- Что здесь происходит? – жестко прозвучал вопрос Тома, который на самом деле оказался тем самым Томом. Но в данную секунду меня это беспокоило меньше всего.
- Здравствуй, - немного глупо вышло, зачем я это сказал?
- Виделись. Что ты тут забыл, Георг? – он словно пытается угрожать мне голосом.
Я, не удержавшись, посмотрел на Билла, лицо которого преобразилось сейчас до неузнаваемости, выражая застывшее напряжение. Все предыдущее как волной смыло.
- Может, выйдем, Том? Нам есть, о чем побеседовать.
- Мне не о чем с тобой беседовать, - ледяным тоном ответил Том.
Зачем же так грубо, Том? Теряешь хватку. Раньше ты мог и взглядом остановить меня. Впрочем, мне не привыкать.
- А придется, – безапелляционно заявил я, понимая, что все опять начинается по новой, и эмоции, все же, берут надо мной верх.
- Сомневаюсь. Но, все же, спрошу. Ты преследуешь меня? - а как же, последнее слово всегда за тобой.
- Ты не понял Том, - все же, собравшись, спокойно начал я, - что же, раз ты решил разговаривать при своем подопечном, то сообщаю тебе, что я - представитель Берлинского центра поддержки. Я направлен сюда с целью наблюдения за Вильгельмом Каулитцем, то есть Биллом. Так понятнее?
- Это шутка такая?
А я надеялся, между прочим, на нормальный диалог, но Том продолжил развивать свою мысль:
- Ещё один долбаный психотерапевт. Ну-ну, - язвительно прошипел он.
Этого я уже выдержать просто не мог. Злость моментально набрала обороты, и я выплюнул:
- Я не психотерапевт. Я из социальной службы. Надеюсь, разницу ты улавливаешь? Если захочешь нормально переговорить, телефон я оставил. Позвольте откланяться.
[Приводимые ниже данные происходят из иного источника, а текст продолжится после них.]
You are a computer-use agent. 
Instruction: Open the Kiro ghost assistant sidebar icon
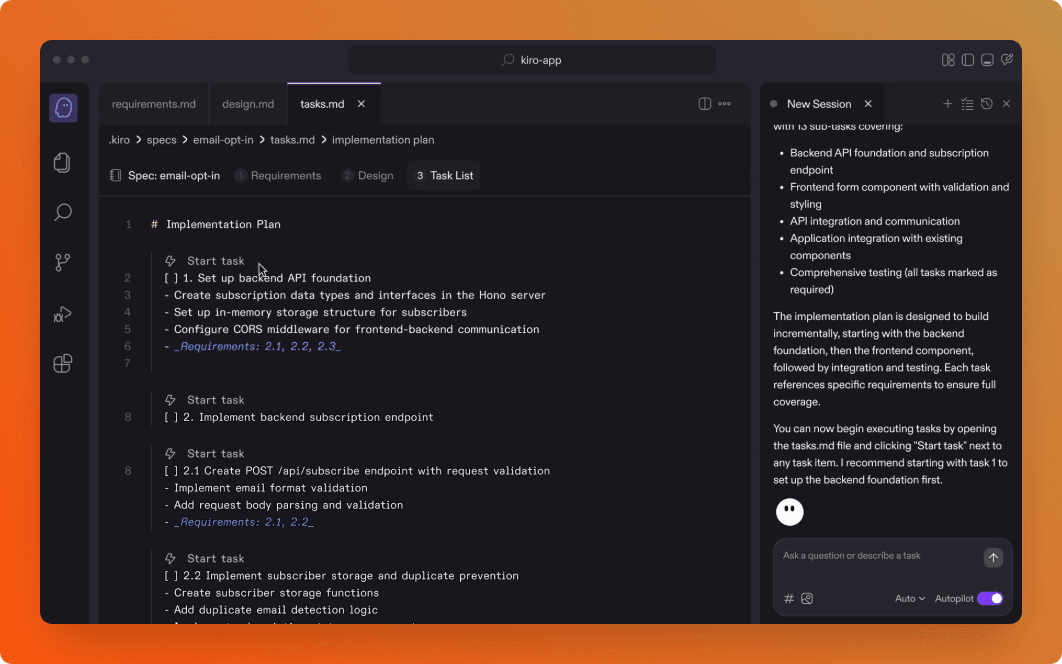(x=62, y=107)
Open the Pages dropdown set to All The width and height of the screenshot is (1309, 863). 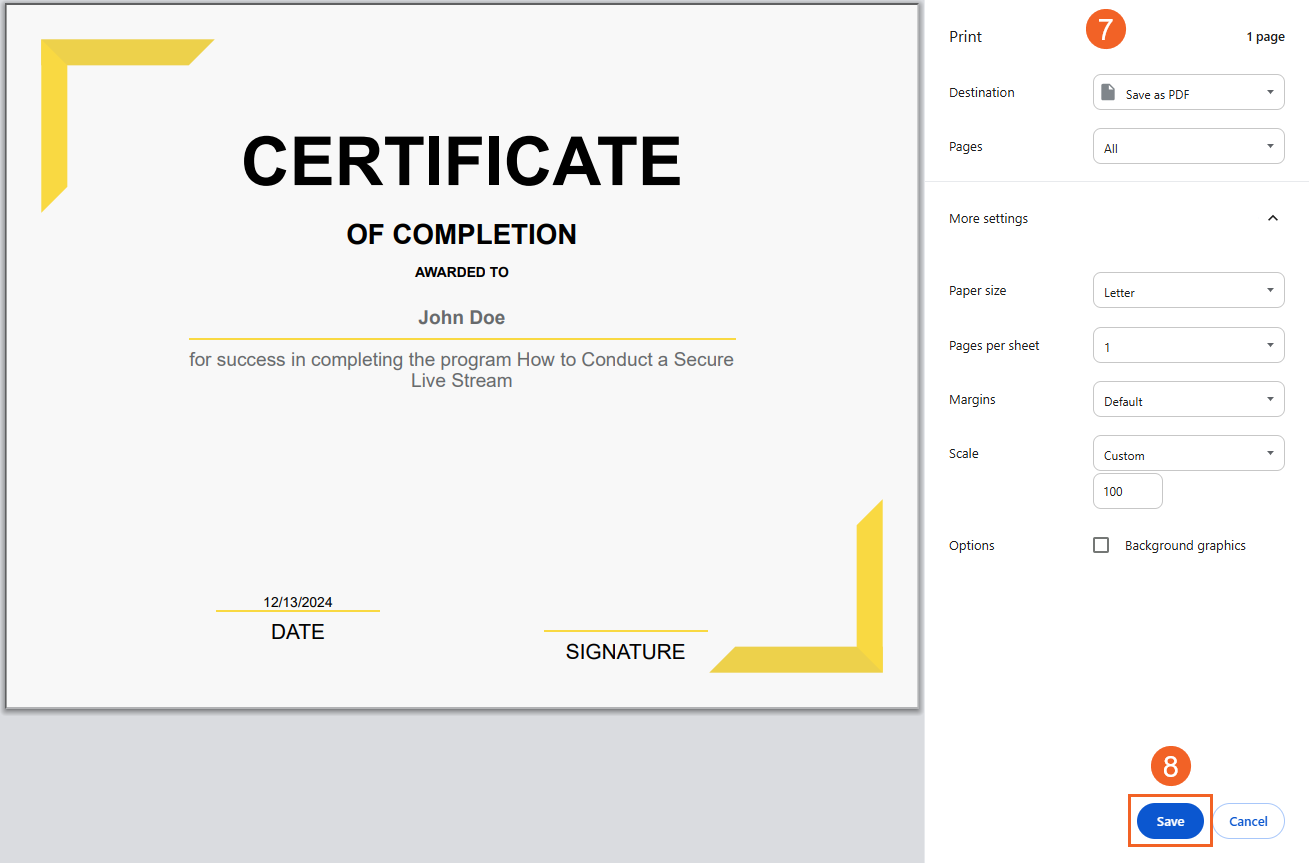[1188, 147]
Я, все же, идиот, еще и шутовской поклон отвесил.
Чуть остыв, я зачем–то, добавил:
- У Билла температура, пригласи врача.
Какое мне дело? Это же он с ним живет. Четов Том, чертов Том - гребаный Холт.
Преследую. Пошел ты на х*й! Преследую...
Это слово неприятным осадком оцарапало внутренности.
На нижнем этаже в вестибюле большая зеркальная панель заставила меня буквально натолкнуться на свое отражение. Злобный темный взгляд, слегка вылезшие из хвоста светлые длинные пряди, и я предсказуемо начинаю желать постричься. Ещё раз вглядываюсь в себя, чуть успокоившись, размышляя о своей привлекательности. Да, фигура в норме, да, не урод, но нет чего-то особо притягательного. Такого, чтобы крышу сносило. Нет.
Для секса… для секса, которым и я заболел в свое время, я пригоден, а для того, чтобы за меня держаться - нет.
Теперь уже быстрый удрученный взгляд, и этого достаточно для того, чтобы снова начать тихо себя ненавидеть - за то, что посмел пожалеть себя. И снова из-за него.
Да пошло оно все.
И я пошел. Домой.
Нет. Не совсем.
***
Рука заныла ближе к ночи, и, несмотря на возможность выпить лекарство, я пью совсем другое. В баре. Куда пришел с целью снять кого-нибудь. Что-то животное, проснувшееся внутри, потянуло сюда снова. За наслаждением. За запахом пряного пота на висках. За запахом секса, стоящим в воздухе. За стальными чужими пальцами, которые не станут жалеть мою кожу. За тем, чтобы временно заглушить желанием болезнь, которой я заразился когда-то. И, как назло, все парами, я один в баре, я пью, что это значит? Мне не с кем провести вечер, и это неприятно. Такого никогда не было. А сейчас словно у меня на лице написано – бойся меня – я любитель пожестче!
Что, спрашивается, в этом плохого?
Двойной «Джек Дэниелс», на удивление, кажется сейчас безвкусным, и нет приятной терпкости на языке, одна сплошная горечь. Но разбавлять упорно не желаю. Хочу вернуть тот самый вкус. Что-то в этой мысли не дает успокоиться судорожно забившемуся сердцу. Нет, Георг! Этого ты вернуть не хочешь! Не хочу. Не этого.
Постепенно зал заполняется людьми, словно в течение нескольких минут они в геометрической прогрессии размножились в моих глазах. Что самое обидное, все они до безобразия одинаковы, будто клонированы. Ни одна черта лица не застревает в памяти, ни на чем не останавливается взгляд. Принял я на грудь достаточно, и помутневший взор заелозил по окружности в поисках выхода. Пора двигать, сегодня не тот день.